====== DATA EXTRACT

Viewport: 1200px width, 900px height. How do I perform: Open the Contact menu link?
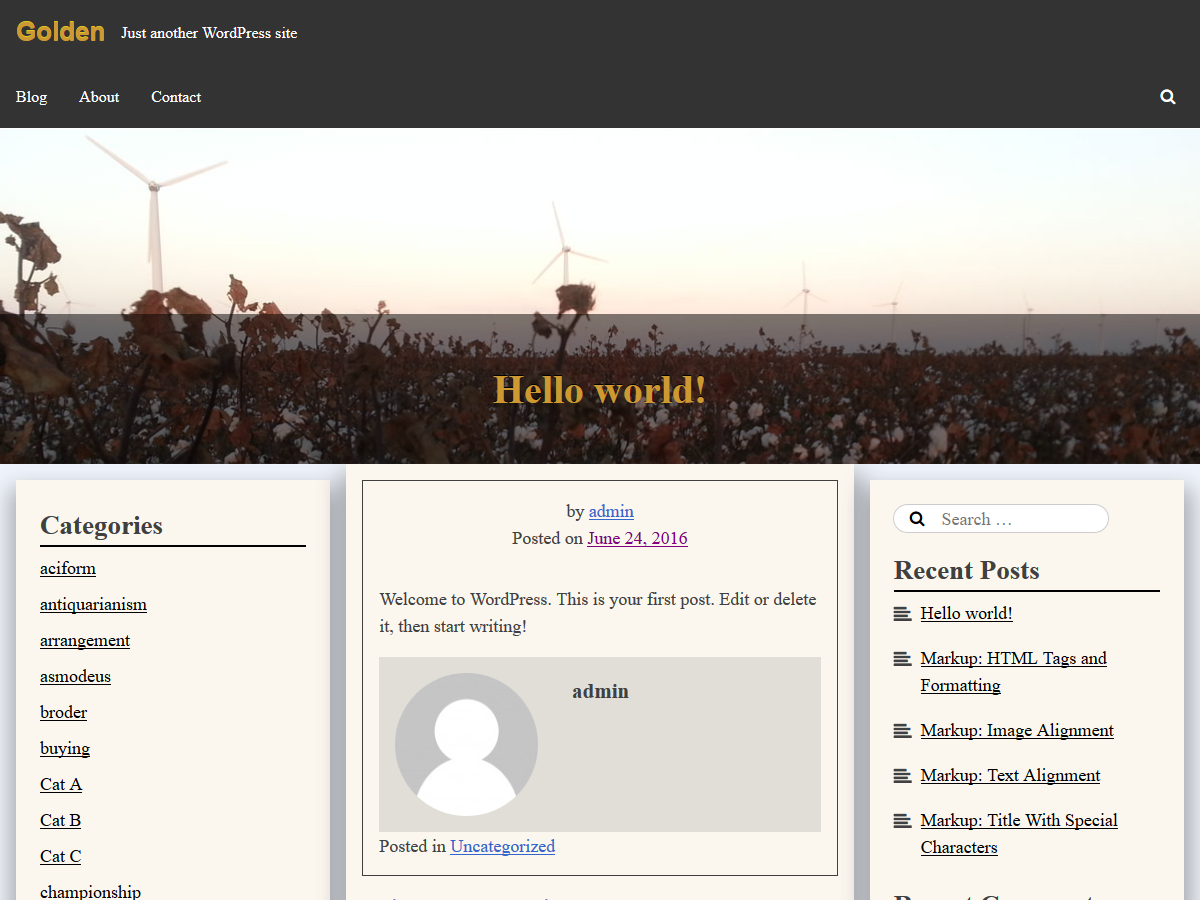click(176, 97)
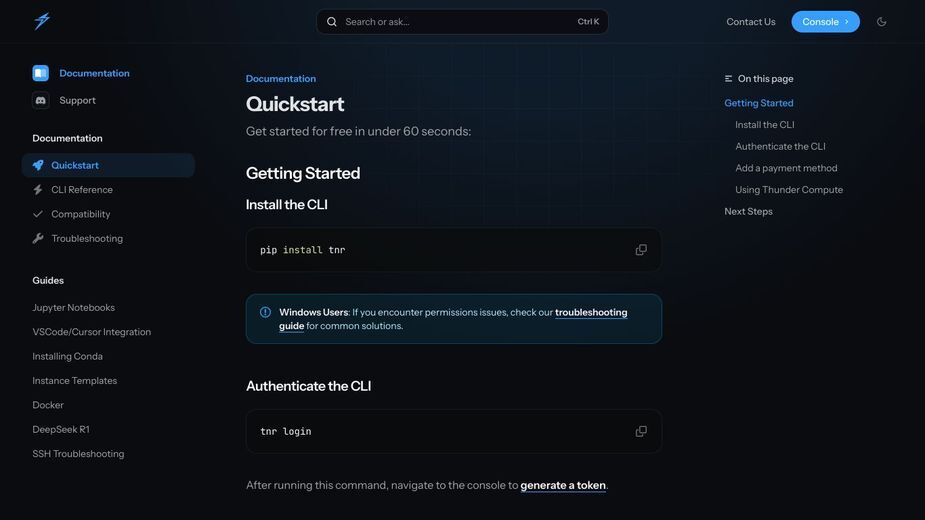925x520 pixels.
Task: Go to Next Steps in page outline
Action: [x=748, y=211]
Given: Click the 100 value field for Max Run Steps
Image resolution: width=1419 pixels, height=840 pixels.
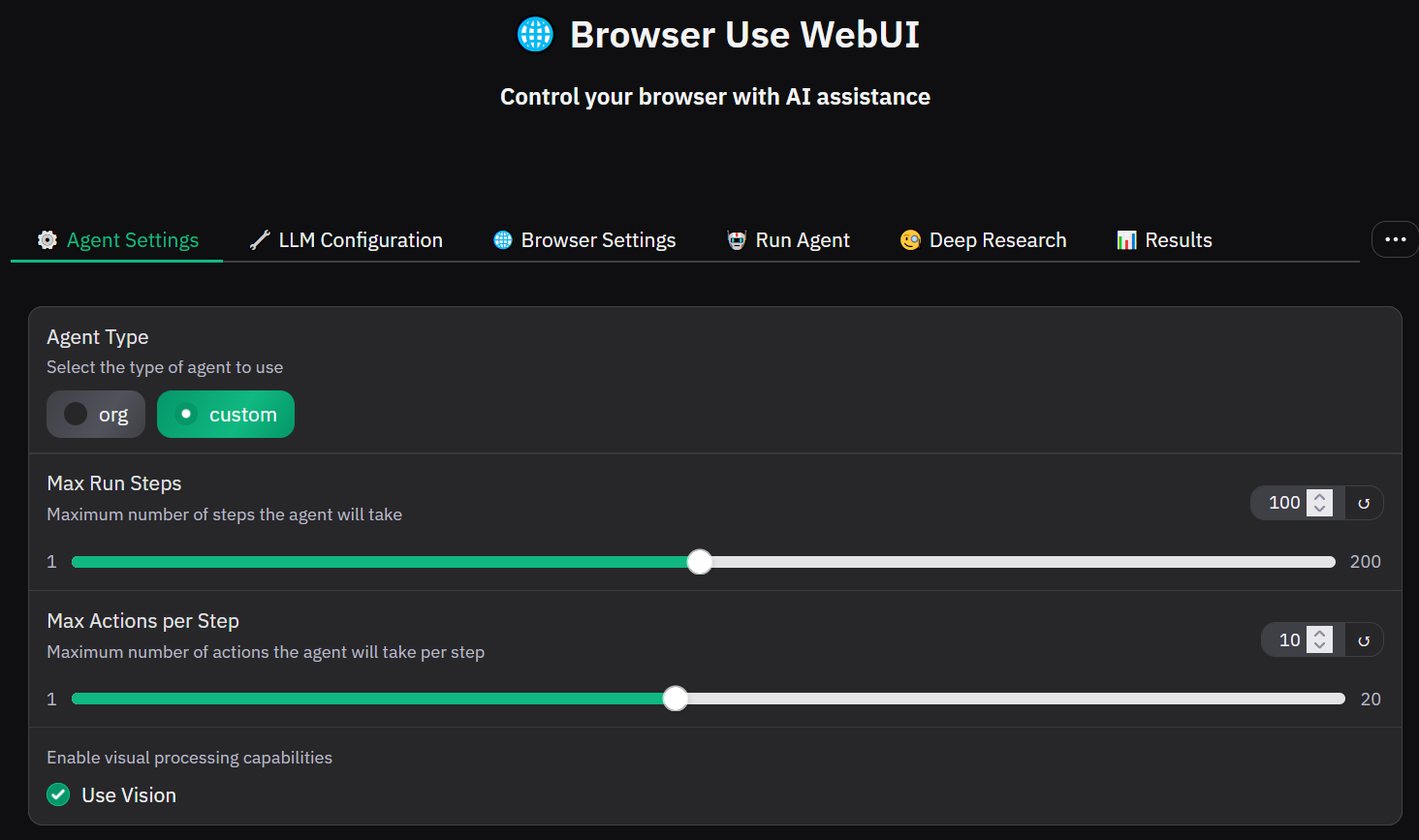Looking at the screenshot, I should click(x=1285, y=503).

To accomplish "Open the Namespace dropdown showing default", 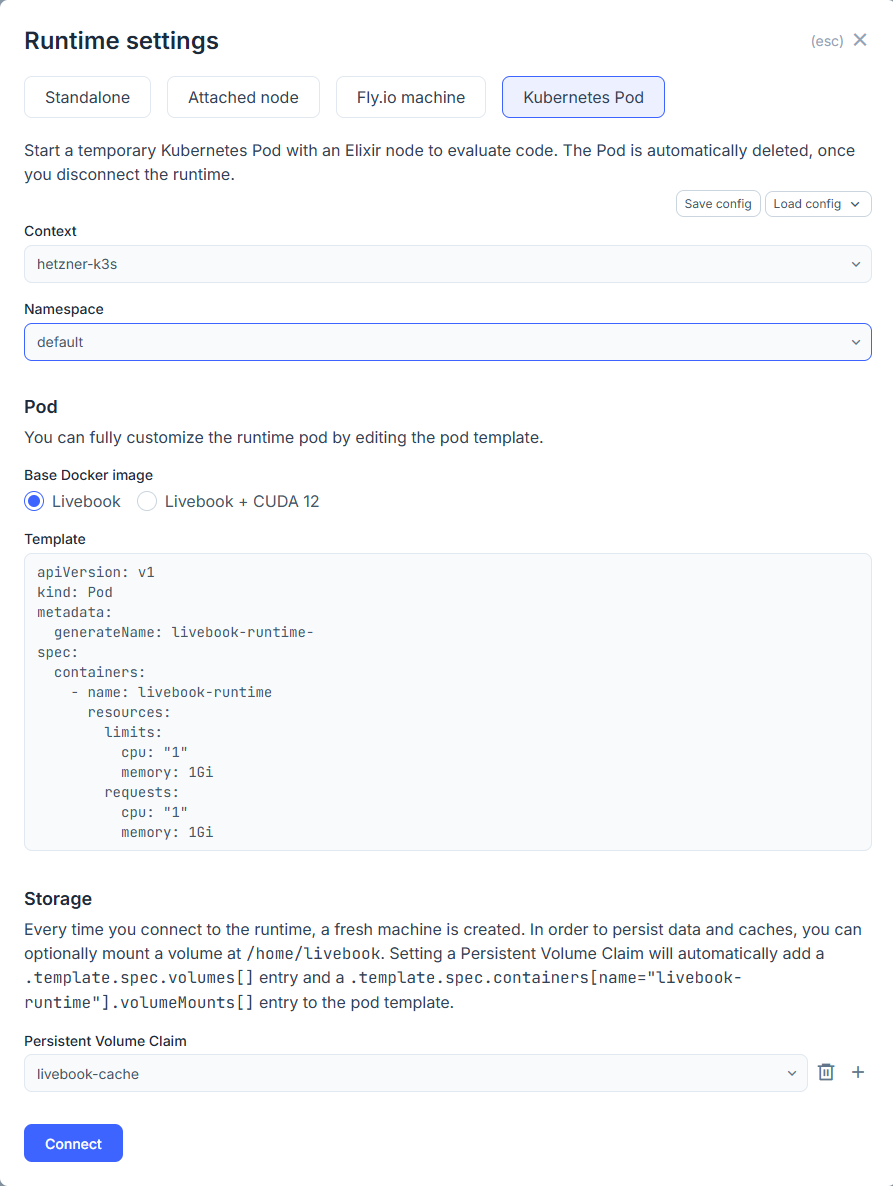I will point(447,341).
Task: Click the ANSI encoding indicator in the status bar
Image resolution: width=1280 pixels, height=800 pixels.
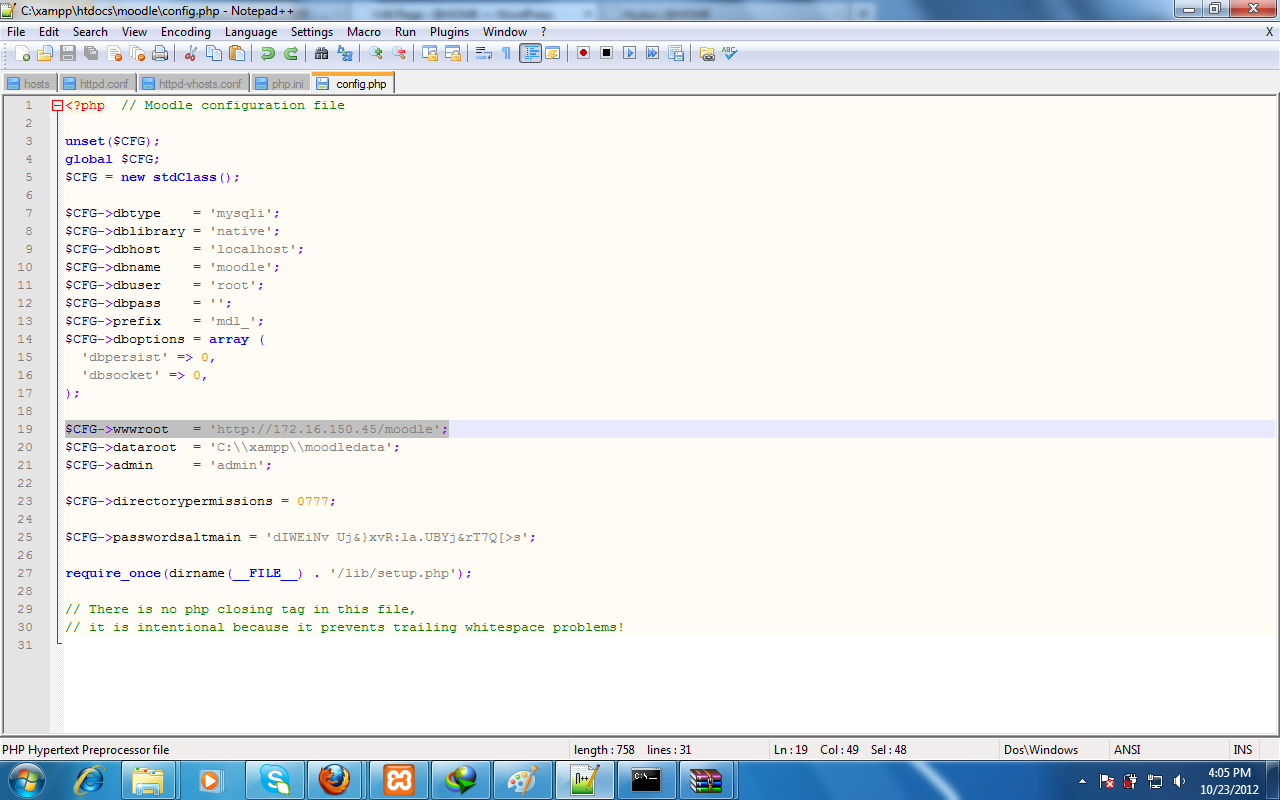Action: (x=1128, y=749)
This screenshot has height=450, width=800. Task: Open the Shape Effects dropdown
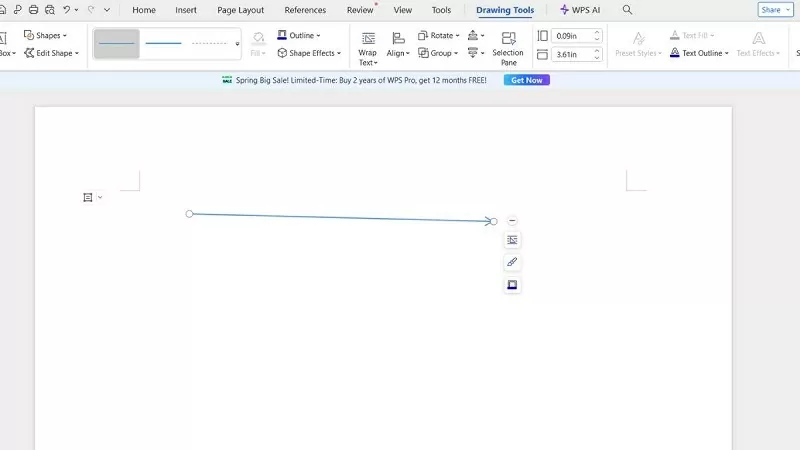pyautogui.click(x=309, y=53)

============

Reproduce the listing from the line that has "Task: Click the" through its final line, swapping "Shape Effects" for "Text Effects" and keeping everything else the same. Give only those lines, and leave the pictures out.

FINISHED TASK
Task: Click the ANSI encoding indicator in the status bar
Image resolution: width=1280 pixels, height=800 pixels.
Action: (x=1128, y=749)
This screenshot has height=450, width=800. Task: Open the Text Effects dropdown
pyautogui.click(x=309, y=53)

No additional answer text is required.